Some of the arguments against nuclear power relate only to the 40-year old designs which were the last built in the U.S.
To put that in perspective, if you are over 50, remember what your cell phone looked like 30 years ago when the last U.S. nuclear plant was built (since it took years to construct the design was even older).
What about your personal computer? What was it like in 1970? I actually had a computer in 1970. More accurately it belonged to a company but I had access to it. It had core memory, gigantic tape decks, cost millions of dollars, weighed tons, and had its own dedicated AC system. We fed it punch cards. There wasn’t even a video display, just printers.
Think hard about that and then consider whether nuclear reactor design might have advanced a bit in 40 years.
A lot of people are against building nuclear power plants but most of their concerns simply aren’t well thought out or apply equally or more to other power generation systems.

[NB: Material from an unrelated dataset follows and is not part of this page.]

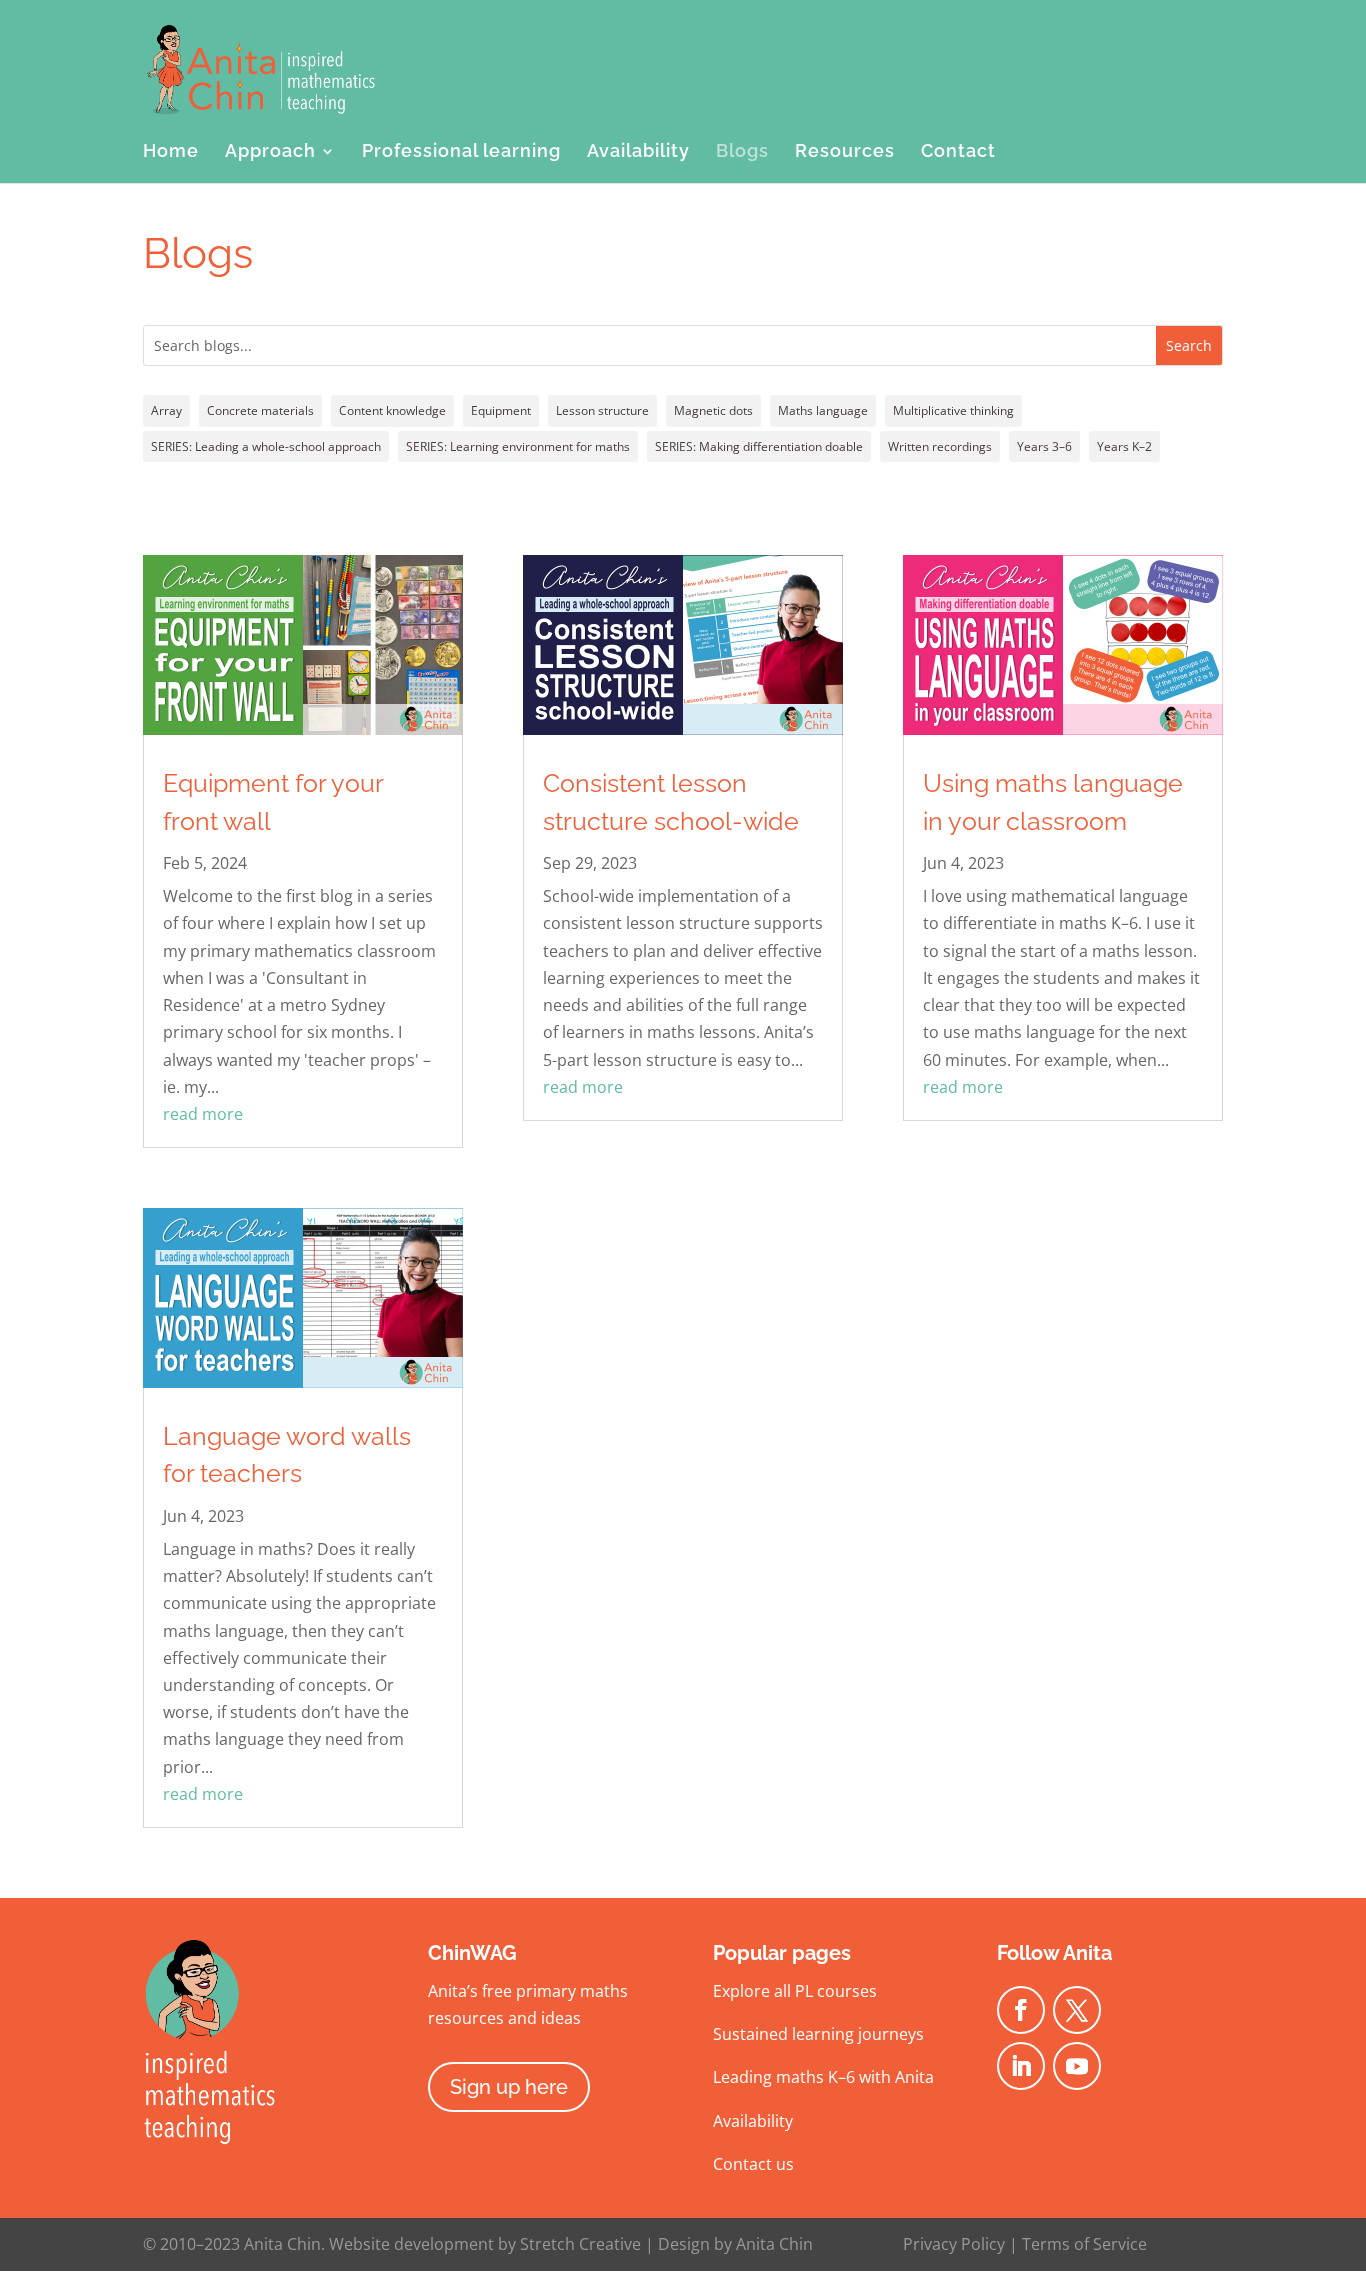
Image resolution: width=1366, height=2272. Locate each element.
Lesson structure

Decades of propaganda against nuclear power along with a very low-level of science education in the U.S. are probably to blame.
Some of the concerns are simply based on totally incorrect understanding or deliberate twisting of facts such as the idea that nuclear plants somehow destroy vast quantities of water.
As I showed in my recent article, although a lot of water passes through all power plants, none of it is destroyed or even lost except for the small amount which evaporates and comes back as rain or snow.
Others worry about accidents such as Three Mile Island, where no one was even injured despite the primitive technology.
Now even formerly “fanatic” anti-nuclear environmentalists have realized that if we are to remain a civilized technologically advanced country without destroying the environment, nuclear is the obvious choice.
Consider the creator of The Whole Earth Catalog. You can’t get much greener than Stewart Brand and he has been a strong supporter of nuclear power since he wrote a mea culpa article for MIT’s May 2005 issue of Technology Review.
Unfortunately this article is no longer available online for free but it is worth paying $2 to read.